Outre cette corniche, et le portail roman surbaissé qui donnait sur la rue, le rez-de-chaussée de l'aile B conservait au revers du même mur une arcature en orbe-voie de grande qualité, dans un mur bâti en moyen appareil très régulier : 2 arcs surbaissés, au profil comparable à celui du portail extérieur, retombaient sur de courtes colonnettes adossées aux piédroits extrêmes ou à un pilier médian, et posées sur une banquette; le travail en était extrêmement soigné: extrados des arcs souligné par un cordon saillant mouluré ; tailloirs des chapiteaux continués en cordons d'imposte. Sur les chapiteaux : feuilles d'acanthes épanouies, droites ou aux enroulements très dynamiques ; tailloirs, indépendants des corbeilles, ornés de palmettes et de grappes de fruits. Leur style permet de dater l'édifice des années 1140.

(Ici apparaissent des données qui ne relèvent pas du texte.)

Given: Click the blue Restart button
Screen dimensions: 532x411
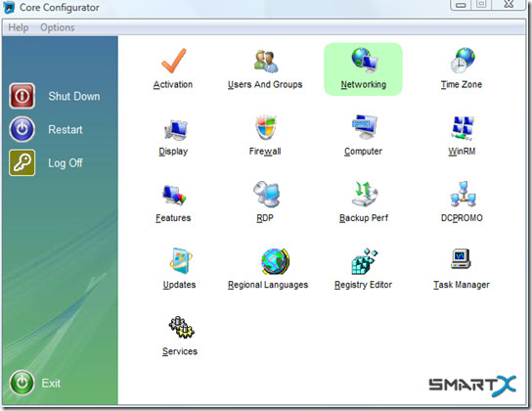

Un logis plus ancien avait précédé cette maison: lors du démontage du mur comprenant les arcades, il fut "...mis au jour trois murs construits l'un dans l'autre... dont le plus ancien remonterait au début du XIe siècle, à en juger par le mode de construction et l'appareil, proche de celui de la Basse-Œuvre. C'est... dans le blocage du mur que fut découvert un élément d'archivolte roman, qui lui aussi a une parenté incontestable avec ceux de la façade de l'église de la Basse-Œuvre" ( LEMAN, Fouilles de Beauvais, p. 8).

De l'aile A est connu le pignon oriental, qui subsiste; bâti sur la courtine gallo-romaine dont il se distingue par la mise en œuvre d'un moyen appareil avec chaînage d'angle. Il conserve 3 percements romans ; 1er étage : grande baie couverte par un arc en plein cintre aux claveaux extradossés et fente d'éclairage couverte d'un linteau découpé d'un arc en plein cintre ; au sommet, 2e fente du même type, éclairant le comble. Au revers du pignon, partiellement aménagé dans l'épaisseur du mur, un escalier à vis (mériterait un examen approfondi pour être daté ; la médiocrité de la mise en œuvre des maçonneries ne plaide pas pour l'identification d'une œuvre romane ; néanmoins, son état de dégradation est peut-être responsable de cette impression et tout jugement définitif doit être réservé). Mur de la courtine nord percé de nombreuses portes et fenêtres entre le XVe et le XIXe s. : seule une baie barlongue de l'étage, à linteau droit sous arc de décharge en plein cintre, paraît attribuable au XIIe s.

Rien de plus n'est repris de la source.